Christmas Eve brunch in the Garden Court of the Palace Hotel in downtown San Francisco. Enrico Caruso was staying here at the time of the 1906 Earthquake, and is said to have rushed out into Montgomery Street in his pajamas and waxed indignant about the inconvenience to himself. One of my brunch companions observed that in fact the hotel had to be rebuilt after the earthquake, so we were not literally stepping into the same building Caruso had rushed out of. But close enough.

Above, a spinning ornamental cake-like structure in one of the ornate corridors, apparently intended to invoke a holiday spirit among hotel guests.

Several of us had the seafood soup as a first course, but one brave individual ordered the crab cake and it exceeded all expectations.
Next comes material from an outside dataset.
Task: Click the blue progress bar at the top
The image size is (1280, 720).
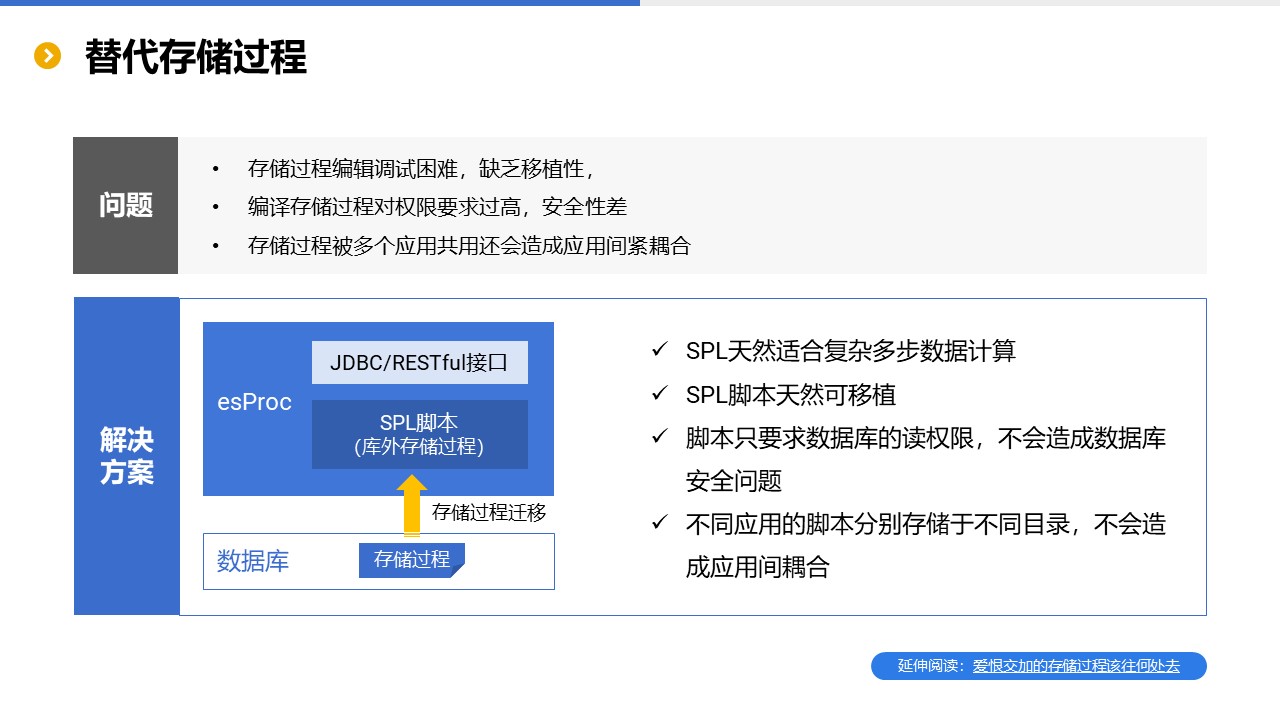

My entree was black cod in tangerine sauce with baby carrots and roasted finger potatoes. Others got elaborate salads, but I am channeling protein at every meal these days, thanks to relentless pressure from my trainer.

The Christmas cookie platter received a general ovation, mostly due to the fact that each cookie had the flavor of home made and there were no two from the same recipe.

This Palace Hotel cream jug has almost no spout. There was some discussion about the fact that it poured well without leaking or dripping, and speculation about why any spout should ever be larger, if such a small one could (as proven) do the job.

I chose the person-cookie for myself and ate it all, plus later sharing bites of the very excellent macaroon.

My daughter and her husband composed the life of the party and patiently posed for a picture before moving on to the next happy event on their incredibly jam-packed holiday calendar.

The hotel has its own garage in a contiguous alley, and the cars disappear and reappear via an automotive elevator. My daughter and I disputed about where the cars went in the elevator. In her mental picture the elevator took the cars down. In my mental picture the elevator took the cars up. She assumed the parking spaces were underground. I assumed they were somewhere high above. Neither one of us cared enough to ask anybody.